Maximizing Your Pump


by Shannon Clark Bodybuilding . com


Workout jargon can be confusing to many, but whether you know it or not, “the pump” is a highly sought after feeling. Sure, it may sound like a badly named energy drink, but the pump refers to the swelling your muscles undergo during a workout—you know, when your biceps swell and feel like they’re big enough to ***** those of The Incredible Hulk!


The pump effect comes from more blood flow to your working tissues, which means more oxygen and nutrient delivery to your target muscles. Simply put, getting a great pump not only feels like a million bucks, but it can improve your results from training. The fascia surrounding the muscles experiences more stretch, which can lead to greater gains, and hungry muscles receive more of the “food” they need.


Are you pumped to get pumped? These eight tips will help you pump up your results!



If you think about it, something that is dehydrated—such as dried fruit—looks almost lifeless and shriveled. On the contrary, when something like, say a tomato, is full of water, it appears plump, full, and appetizing. Think of your muscles in a similar way. Keeping yourself well-hydrated means greater blood volume and fluid to fill your veins and arteries and amplify the pump effect. Make sure you drink at least 2-3 cups of water in the hours leading up to and during your workout, and then continually hydrate yourself throughout the day.


Bear in mind that your total water intake includes the H2O used to mix your pre-workout. You do take a pre-workout, right? An ingredient such as inositol arginine silicate (aka Nitrosigine)—which has a higher bioavailability than regular arginine—helps your blood vessels relax, leading to increased blood flow and, yep, a righteous pump when you flex in the gym mirror.

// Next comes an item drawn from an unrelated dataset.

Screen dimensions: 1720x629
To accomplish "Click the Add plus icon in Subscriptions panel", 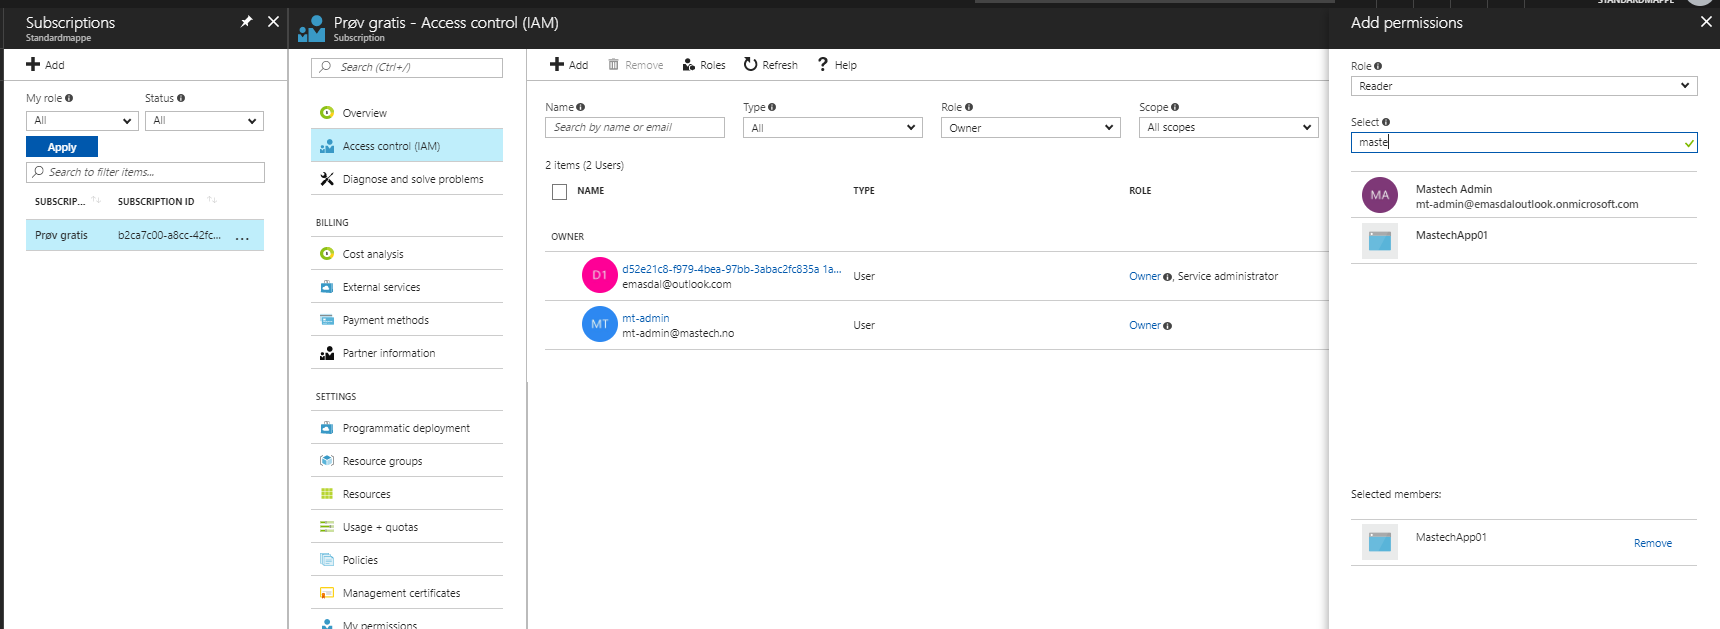I will [x=33, y=65].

Taking in enough carbs before your workout is clutch. IFBB Hall of Famer Rich Gaspari explains, “Your muscles need to be filled with glycogen while you’re training if you want an insane muscle pump. The glycogen is not only a source of energy that can fuel a workout, but it’s also critical to making your muscles look big and full.”

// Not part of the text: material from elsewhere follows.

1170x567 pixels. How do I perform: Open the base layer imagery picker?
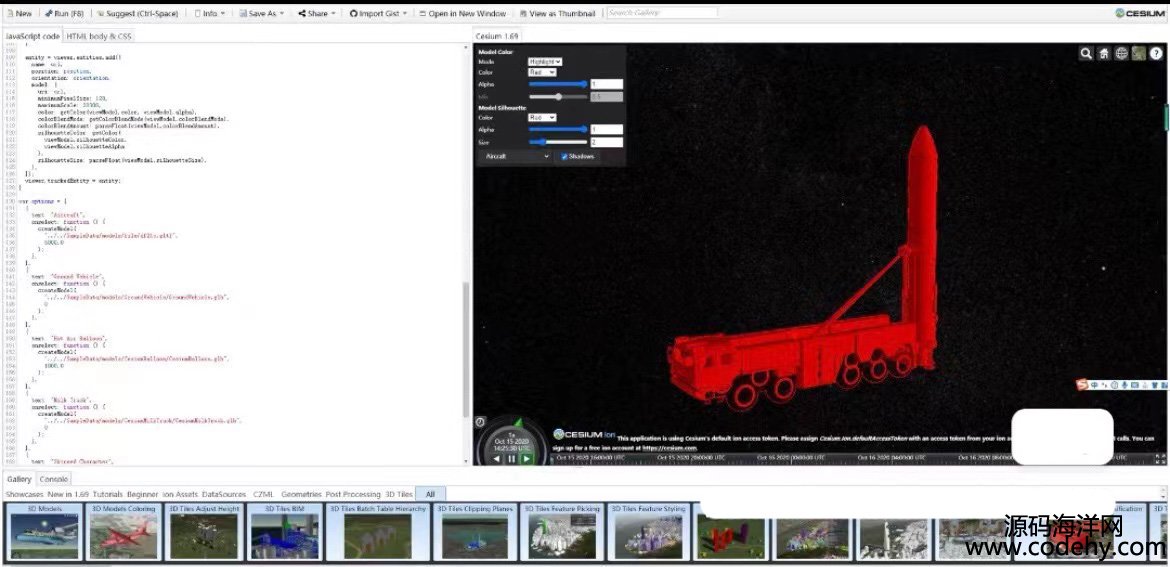1138,54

This is the reason someone may look “flat” on a low-carb diet despite the sheer volume of actual work the person is doing. Try to garner a pump when on a low-carb diet; it is extremely challenging. “As your body pulls carbohydrates into the muscle cell, it’s also going to be pulling in water,” explains Gaspari.




If you’re on a low-carb diet, the best thing you can do is time all your carbs to be ingested around your training sessions. This may help boost your pump and improve workout recovery.

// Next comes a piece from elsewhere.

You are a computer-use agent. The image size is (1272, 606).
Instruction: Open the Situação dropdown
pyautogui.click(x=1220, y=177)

Don’t just go through the motions of your workout like an automaton. Maximize the benefits by forcefully contracting your working muscles. In other words, “squeeze” the working muscle at the peak of each repetition.


“Slow down the speed of each rep and really focus on the mind-muscle connection as you contract as hard as possible throughout the movement,” recommends Rich.


He believes that using the squeeze technique alongside a rep range of 10-12 reps per set will bear the juiciest fruits of your labor. On the other hand, if your reps reach the 15-20 rep range and you hardly break a sweat, you’ll need to kick it up a notch, lest you want to ignore deeper muscle activation.



Superset training ensures intense muscle pumps. A superset is when you stack exercises back-to-back with no rest in-between. This type of training is efficient and increases blood flow to the working muscles as fatigue builds up. Rich prefers lumping biceps and triceps exercises together: he does 3-4 supersets to power through his workout with lightning efficiency. This forces so much blood into the muscles that they feel like they might explode. He recommends taking your rep ranges into the 12-15 rep range here.



The dropset is IFBB pro Collin Wasiak’s preferred technique to evoke the almighty pump. In a dropset, you continue the same exercise with a lower weight once you reach muscular failure at a higher weight. This pushes your muscles past the point of fatigue. With each successive drop, more blood rushes into the cells, strengthening the overall effect of the pump. Aim to drop the weight twice, doing three sets per dropset.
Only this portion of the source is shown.